* Records provided:
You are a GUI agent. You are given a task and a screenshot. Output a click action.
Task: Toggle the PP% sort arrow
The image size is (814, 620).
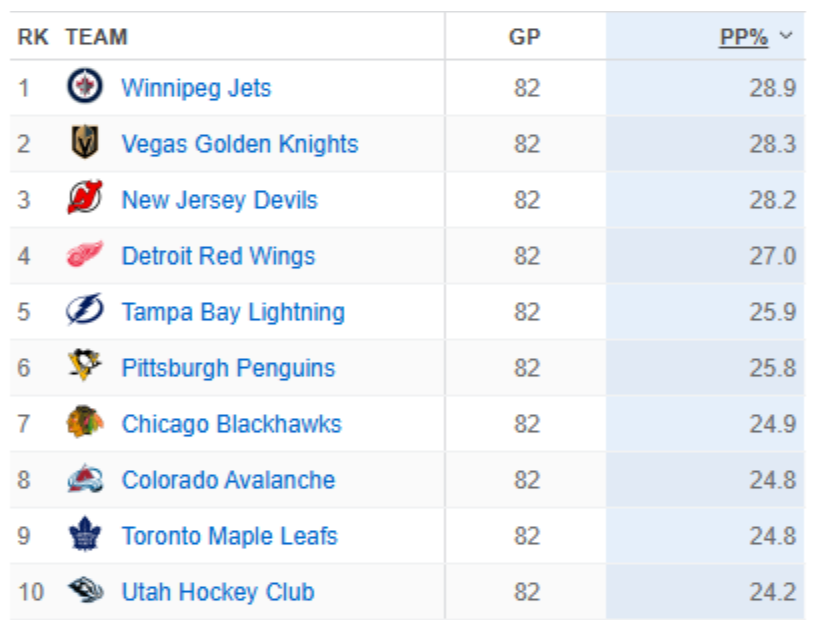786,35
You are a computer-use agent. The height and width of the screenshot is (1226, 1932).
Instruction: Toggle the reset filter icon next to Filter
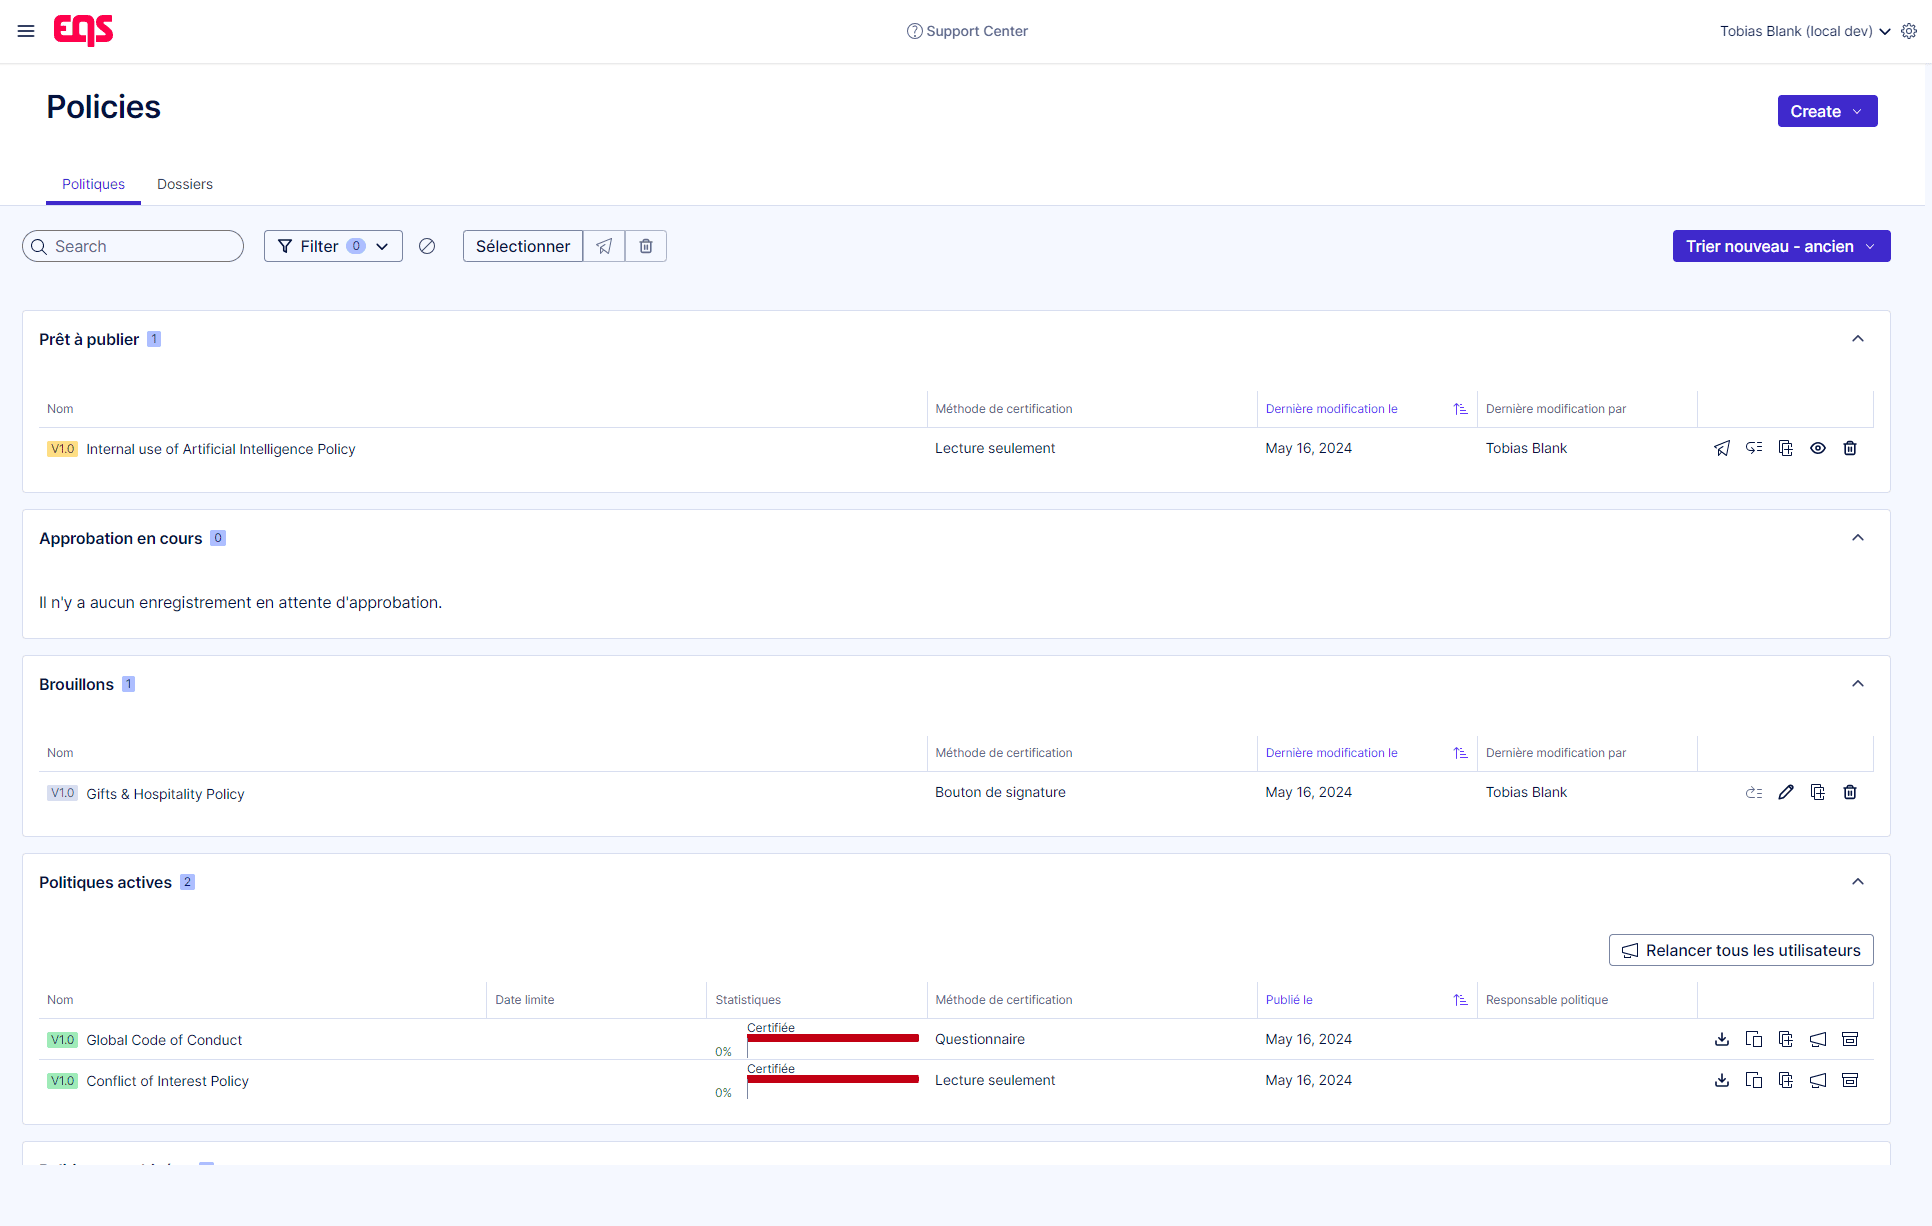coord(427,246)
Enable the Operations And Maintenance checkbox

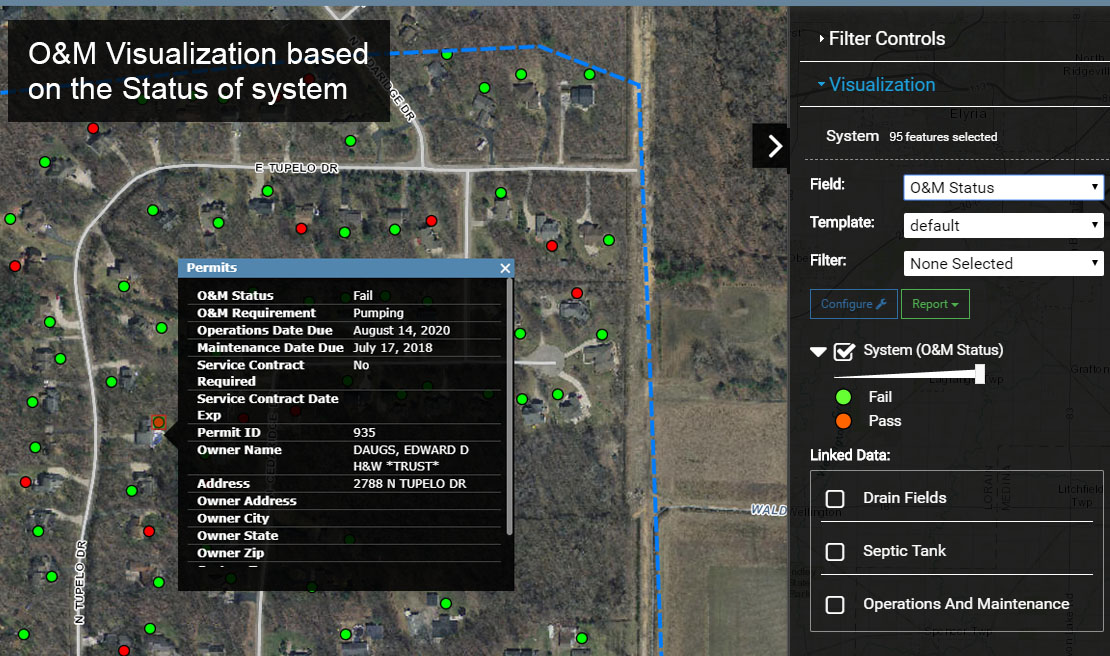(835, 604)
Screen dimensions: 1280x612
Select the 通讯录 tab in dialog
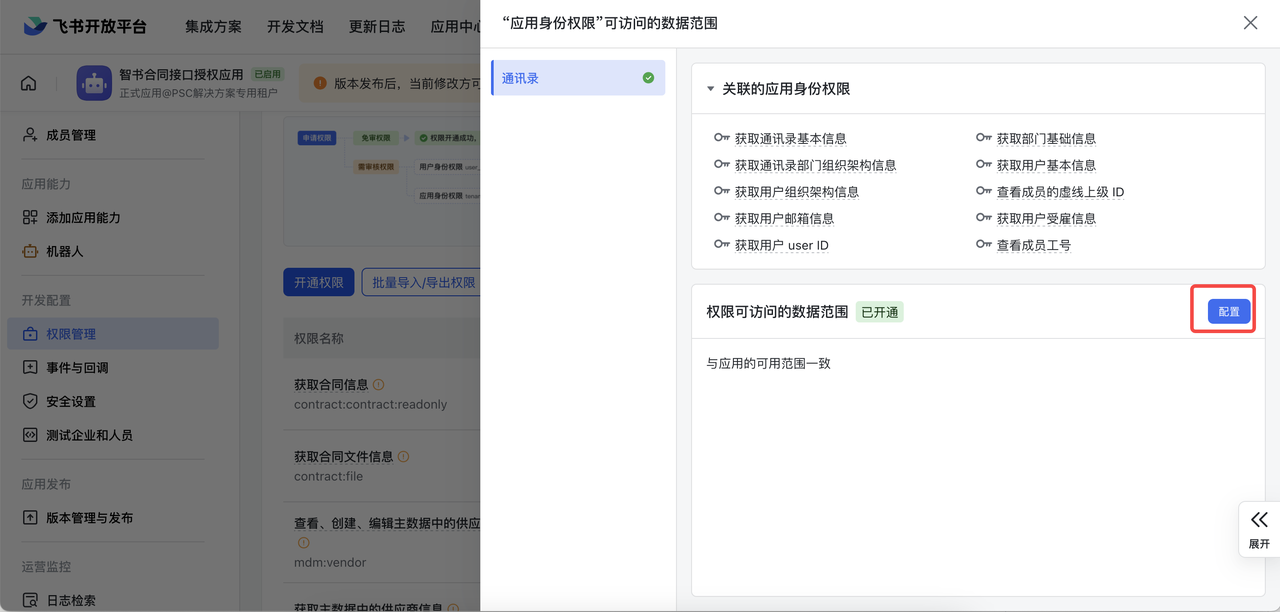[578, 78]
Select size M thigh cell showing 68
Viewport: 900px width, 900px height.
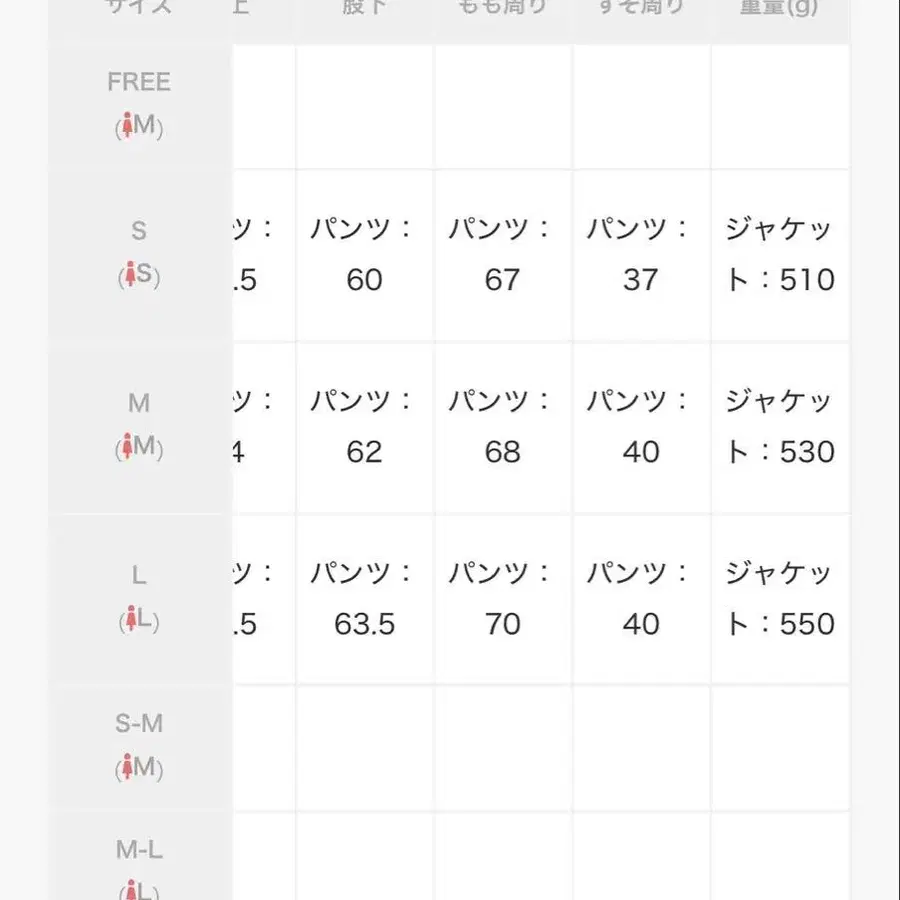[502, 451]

* Work item: Could you return all lines from the records that include the word "agent"?

* Solution below:
You are a GUI agent. You are given a task and a screenshot. Output a click action.
You are a computer-use agent. The height and width of the screenshot is (1226, 1932).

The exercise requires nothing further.